Ginrei
- Mission type: Technology
- Operator: Shinshu University
- COSPAR ID: 2014-009A
- SATCAT no.: 39572
- Website: Ginrei Mission Site

Spacecraft properties
- Manufacturer: Shinshu University
- Launch mass: 35 kilograms (77 lb)

Start of mission
- Launch date: 27 February 2014, 18:37 UTC
- Rocket: H-IIA 202
- Launch site: Tanegashima Yoshinobu 1
- Contractor: Mitsubishi

End of mission
- Decay date: 24 November 2014

Orbital parameters
- Reference system: Geocentric
- Regime: Low Earth
- Perigee altitude: 387 kilometres (240 mi)
- Apogee altitude: 404 kilometres (251 mi)
- Inclination: 65 degrees
- Period: 92.47 minutes
- Epoch: 28 February 2014

= Ginrei =

Ginrei or ShindaiSat was a 400x400x450mm cube-like microsatellite intended to text experimental visible light communication.
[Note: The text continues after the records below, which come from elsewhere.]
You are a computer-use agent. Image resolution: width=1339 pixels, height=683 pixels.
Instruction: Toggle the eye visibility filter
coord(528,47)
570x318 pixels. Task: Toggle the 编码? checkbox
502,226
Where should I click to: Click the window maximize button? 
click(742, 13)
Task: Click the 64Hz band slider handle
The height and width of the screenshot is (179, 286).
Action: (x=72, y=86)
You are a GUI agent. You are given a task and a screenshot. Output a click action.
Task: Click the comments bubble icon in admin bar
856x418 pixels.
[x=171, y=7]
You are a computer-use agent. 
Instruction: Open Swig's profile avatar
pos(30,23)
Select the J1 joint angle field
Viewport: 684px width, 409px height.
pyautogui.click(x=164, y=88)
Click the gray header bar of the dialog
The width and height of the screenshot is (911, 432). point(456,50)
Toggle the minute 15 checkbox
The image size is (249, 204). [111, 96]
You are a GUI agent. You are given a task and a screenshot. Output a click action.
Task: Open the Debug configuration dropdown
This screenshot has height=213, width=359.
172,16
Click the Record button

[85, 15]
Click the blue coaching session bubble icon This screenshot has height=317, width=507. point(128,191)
The satellite is made in Shinshu University (Japan). The ground station was completed by 18 March 2014 and attempts to communicate with satellite have started the same day. 2-way optical communication with ground station is planned. Also, advanced attitude control using visible light communication is planned as well.

==Mission results==
The Ginrei optical signals were received 10 seconds per pass, averaged over 56 passes over the control station. The narrow beam and infrequent operation of optical transmitter have resulted in severe disappointment in amateur optical tracking community.